## TASK PROMPT
Write out exactly the lines below that run from the line containing "Privacy Policy (16, 2564)" through the last line of the records.
──────
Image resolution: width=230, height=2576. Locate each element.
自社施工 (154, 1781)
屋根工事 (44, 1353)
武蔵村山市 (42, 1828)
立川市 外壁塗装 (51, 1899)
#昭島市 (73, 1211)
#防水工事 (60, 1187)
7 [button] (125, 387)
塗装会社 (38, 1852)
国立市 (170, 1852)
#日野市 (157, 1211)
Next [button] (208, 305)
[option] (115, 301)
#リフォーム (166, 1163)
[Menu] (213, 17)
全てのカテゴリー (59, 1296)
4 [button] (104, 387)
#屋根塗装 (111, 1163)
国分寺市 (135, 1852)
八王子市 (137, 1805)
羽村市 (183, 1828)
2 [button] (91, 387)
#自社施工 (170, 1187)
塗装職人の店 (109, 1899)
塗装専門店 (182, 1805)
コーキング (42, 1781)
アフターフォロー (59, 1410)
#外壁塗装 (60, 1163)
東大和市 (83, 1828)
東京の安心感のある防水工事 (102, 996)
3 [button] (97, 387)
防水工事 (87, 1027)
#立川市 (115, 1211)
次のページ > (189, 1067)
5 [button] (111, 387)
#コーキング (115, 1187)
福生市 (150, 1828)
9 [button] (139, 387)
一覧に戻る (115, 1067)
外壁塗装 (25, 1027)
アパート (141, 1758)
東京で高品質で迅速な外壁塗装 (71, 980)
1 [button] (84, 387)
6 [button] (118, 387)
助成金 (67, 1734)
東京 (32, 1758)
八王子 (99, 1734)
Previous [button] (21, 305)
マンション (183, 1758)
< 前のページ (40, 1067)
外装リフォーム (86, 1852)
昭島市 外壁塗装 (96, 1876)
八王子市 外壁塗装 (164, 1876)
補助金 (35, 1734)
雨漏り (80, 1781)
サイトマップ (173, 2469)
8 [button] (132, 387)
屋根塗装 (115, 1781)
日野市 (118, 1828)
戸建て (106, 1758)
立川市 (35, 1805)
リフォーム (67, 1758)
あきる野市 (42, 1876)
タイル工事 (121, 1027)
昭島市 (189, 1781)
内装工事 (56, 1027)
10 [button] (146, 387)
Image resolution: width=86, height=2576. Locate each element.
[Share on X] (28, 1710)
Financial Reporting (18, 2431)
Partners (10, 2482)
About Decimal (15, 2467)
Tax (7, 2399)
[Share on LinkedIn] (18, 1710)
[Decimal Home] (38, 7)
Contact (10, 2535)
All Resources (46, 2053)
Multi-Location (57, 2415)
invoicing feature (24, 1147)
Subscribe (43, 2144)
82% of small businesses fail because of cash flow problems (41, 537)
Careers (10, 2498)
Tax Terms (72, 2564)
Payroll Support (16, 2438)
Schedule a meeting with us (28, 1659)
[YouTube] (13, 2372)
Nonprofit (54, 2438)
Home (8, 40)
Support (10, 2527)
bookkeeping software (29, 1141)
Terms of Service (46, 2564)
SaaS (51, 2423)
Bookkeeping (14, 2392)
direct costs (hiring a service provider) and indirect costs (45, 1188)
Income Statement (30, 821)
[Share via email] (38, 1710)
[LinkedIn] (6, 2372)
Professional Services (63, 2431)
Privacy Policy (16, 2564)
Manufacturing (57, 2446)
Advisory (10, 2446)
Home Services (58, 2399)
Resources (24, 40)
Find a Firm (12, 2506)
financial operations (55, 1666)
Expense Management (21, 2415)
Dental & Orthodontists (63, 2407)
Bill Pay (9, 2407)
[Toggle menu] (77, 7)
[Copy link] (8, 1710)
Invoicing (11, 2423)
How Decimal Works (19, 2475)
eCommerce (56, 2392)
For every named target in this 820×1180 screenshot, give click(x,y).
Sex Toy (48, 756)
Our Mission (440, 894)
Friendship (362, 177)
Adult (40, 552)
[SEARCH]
──────
## RESPONSE FOR THIS EXERCISE
Privacy Policy (16, 2564)
Manufacturing (57, 2446)
Advisory (10, 2446)
Home Services (58, 2399)
Resources (24, 40)
Find a Firm (12, 2506)
financial operations (55, 1666)
Expense Management (21, 2415)
Dental & Orthodontists (63, 2407)
Bill Pay (9, 2407)
[Toggle menu] (77, 7)
[Copy link] (8, 1710)
Invoicing (11, 2423)
How Decimal Works (19, 2475)
eCommerce (56, 2392)
For every named target in this 820×1180 screenshot, give click(x,y).
Sex Toy (48, 756)
Our Mission (440, 894)
Friendship (362, 177)
Adult (40, 552)
[SEARCH]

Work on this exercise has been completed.